1. What or who inspired you to start writing?
I was robbed in Rome! Leaving my cramped hostel for a better hotel down the street, a thief somehow - magically - unzipped the pocket of my backpack where I had briefly stored my moneybelt. He/she must have seen me put it in there after I paid my bill at the hostel. When I reached my hotel, two minutes later, the backpack zipper was wide open and the money belt was missing. My money, my credit card, my debit card, my plane ticket, and my passport were all gone!
Obviously, my trip was ruined. And after reporting the incident to the police, acquiring a temporary passport at my embassy, and receiving a cash advance from my bank, I returned home.
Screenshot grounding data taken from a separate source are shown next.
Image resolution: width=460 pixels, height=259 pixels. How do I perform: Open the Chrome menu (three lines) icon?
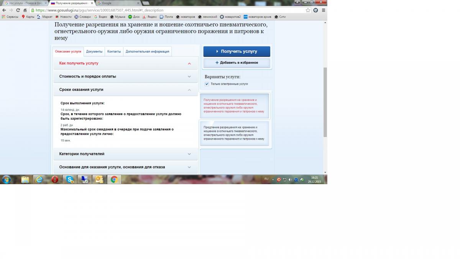323,10
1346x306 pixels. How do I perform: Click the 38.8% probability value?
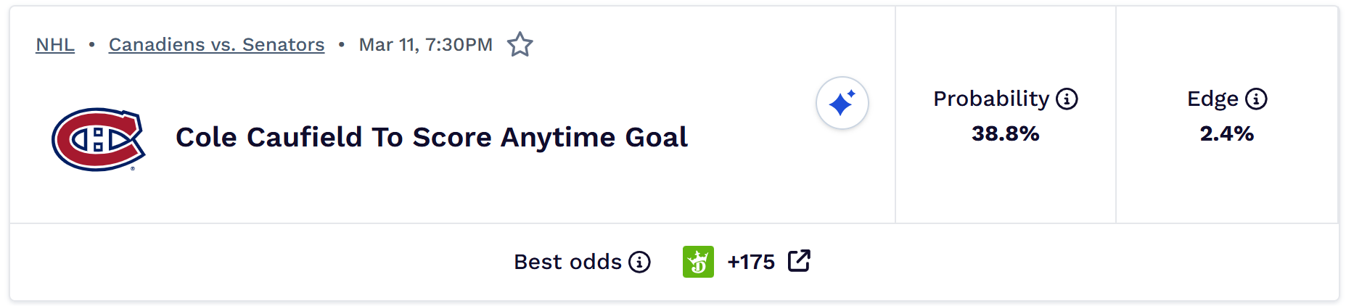click(1005, 133)
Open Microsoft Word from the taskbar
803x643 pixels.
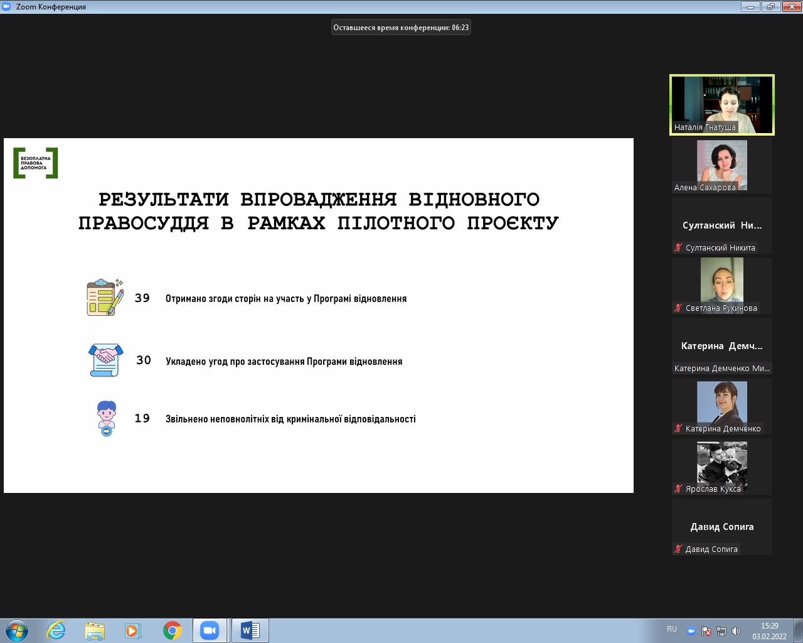point(250,630)
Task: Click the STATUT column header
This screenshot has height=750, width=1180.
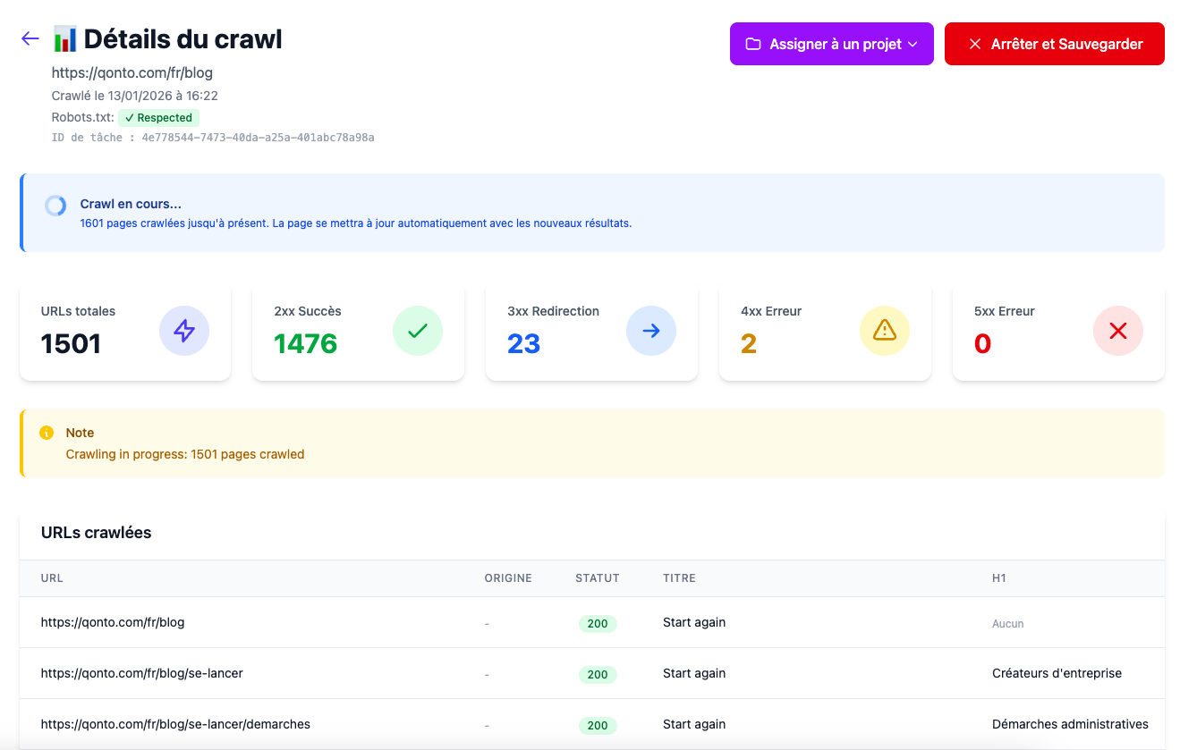Action: click(x=597, y=578)
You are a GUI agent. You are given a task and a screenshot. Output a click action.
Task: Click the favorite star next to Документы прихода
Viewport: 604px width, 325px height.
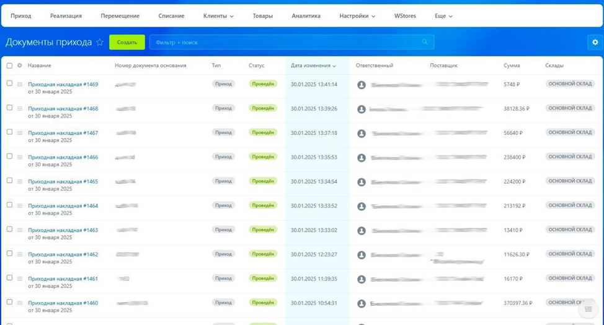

Then, as the days and weeks rolled by, I received something of an epiphany. I realized that my "stranger in a strange land" robbery story would make a great start of a book. I was looking for something more substantial to write beyond my regular TV job and I wanted it to combine my love for writing and travel.
I had read plenty of travel books, of course, but they didn't quite satisfy me. They were always non-fiction stories about a man or a woman climbing a mountain, or building a country home in Tuscany, or simply wandering through a foreign land. What they often lacked was drama and interesting characters and higher stakes. The narrator either accomplished their task - or they didn't. That's it.
So I wanted to combine my favorite elements of a travel book and add a more personal adventure - even a fictional one. That’s when I came up with my concept for something I called a fictional travel memoir. The fun part was that I would travel to these foreign countries and then use the characters I met, the experiences I had, and the challenges I faced to create a fictional story far greater than my own journey. And the first book was born: Bullets, Butterflies, and Italy. And yes, the main character gets robbed in Rome within the first 11 pages!
2. What expertise did you bring to your writing?
Back in my twenties, after acquiring my Communications degree, I was looking for a great adventure before I settled down to some sort of suburban Canadian life - and moved to Los Angeles. During my three-year stay, I discovered John Truby's The Anatomy of Story: 22 Steps to Becoming a Master Storyteller. It was, by far, the most comprehensive course I would ever need to learn how to write Hollywood screenplays. I took every study module and learned how to write every genre. I still have my handwritten notes!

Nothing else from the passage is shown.